The inaugural lineup of Jingart was set up to address that mixed demand, and future shows will continue to do so, say the organizers.
There were top international galleries such as Hauser & Wirth and David Zwirner, both of which have gallery spaces in Hong Kong and were making their Beijing debuts at Jingart. Leading local galleries also participated, including the Shixiang Gallery and Shanghart Gallery. Both Hauser & Wirth and the Shixiang Gallery worked with the Wu Dayu Foundation to show paintings by Wu, a 20th-century pioneer of modern Chinese art.
Also on show were many antique works of art, furniture and jewelry by contemporary designers. Many galleries sold works on display.
"Whether it was for trade, artistic exchanges or just out of interest, there were many reasons people are willing to invest the time and money to visit an art exposition," says prominent Beijing gallery owner Cheng Xindong.
Bao says the participants were selected to meet the varied interests of visitors and provided the featured galleries with a great opportunity to "share their client resources".

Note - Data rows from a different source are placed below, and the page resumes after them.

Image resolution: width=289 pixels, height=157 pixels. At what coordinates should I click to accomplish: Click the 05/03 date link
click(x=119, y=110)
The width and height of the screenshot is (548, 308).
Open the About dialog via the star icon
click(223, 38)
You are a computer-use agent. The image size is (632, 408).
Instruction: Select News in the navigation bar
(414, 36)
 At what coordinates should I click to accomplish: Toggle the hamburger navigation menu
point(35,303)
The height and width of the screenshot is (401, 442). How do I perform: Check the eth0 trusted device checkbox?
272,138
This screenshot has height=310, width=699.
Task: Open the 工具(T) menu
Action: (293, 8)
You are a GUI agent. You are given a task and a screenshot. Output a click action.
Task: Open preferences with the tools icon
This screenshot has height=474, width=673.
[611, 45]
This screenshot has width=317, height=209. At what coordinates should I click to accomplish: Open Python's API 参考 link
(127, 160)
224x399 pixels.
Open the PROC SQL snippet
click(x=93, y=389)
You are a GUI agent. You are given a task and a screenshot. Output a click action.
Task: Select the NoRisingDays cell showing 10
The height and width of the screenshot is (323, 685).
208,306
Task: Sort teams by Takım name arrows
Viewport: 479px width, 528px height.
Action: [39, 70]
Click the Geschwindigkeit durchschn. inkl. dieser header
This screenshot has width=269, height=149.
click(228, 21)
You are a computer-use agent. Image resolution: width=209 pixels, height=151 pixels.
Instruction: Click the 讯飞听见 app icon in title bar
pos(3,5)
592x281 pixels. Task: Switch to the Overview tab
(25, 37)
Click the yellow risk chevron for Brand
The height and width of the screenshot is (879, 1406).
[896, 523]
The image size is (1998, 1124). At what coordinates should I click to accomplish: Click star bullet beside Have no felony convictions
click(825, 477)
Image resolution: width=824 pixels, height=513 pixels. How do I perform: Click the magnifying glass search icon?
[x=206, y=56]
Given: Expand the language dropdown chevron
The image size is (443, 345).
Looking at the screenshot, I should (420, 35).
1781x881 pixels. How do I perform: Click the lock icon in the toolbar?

Competition for new collectors has grown dramatically as emerging art hubs like Chengdu, Wuhan and Shenzhen continue to boom. While established art fairs in major cities like Art Beijing, which has been running for more than a decade, continue to appeal to middle-class buyers who are willing to spend tens of thousands of yuan on a work, Jingart appears to be targeting the higher echelons of buyers: those who come from affluent background.
Bao says that while young collectors who attend their fairs come from many different backgrounds, some are from a family of antiques collectors, while others may have accumulated wealth in the finance or internet industries. They seem to be united by the fact that they are willing and able to spend hundreds of thousands of yuan, or even more, on artworks.
Shanghai gallery owner Hua Yuzhou, who attended Jingart, says the quality of the inaugural fair was a refreshing addition to the capital's scene.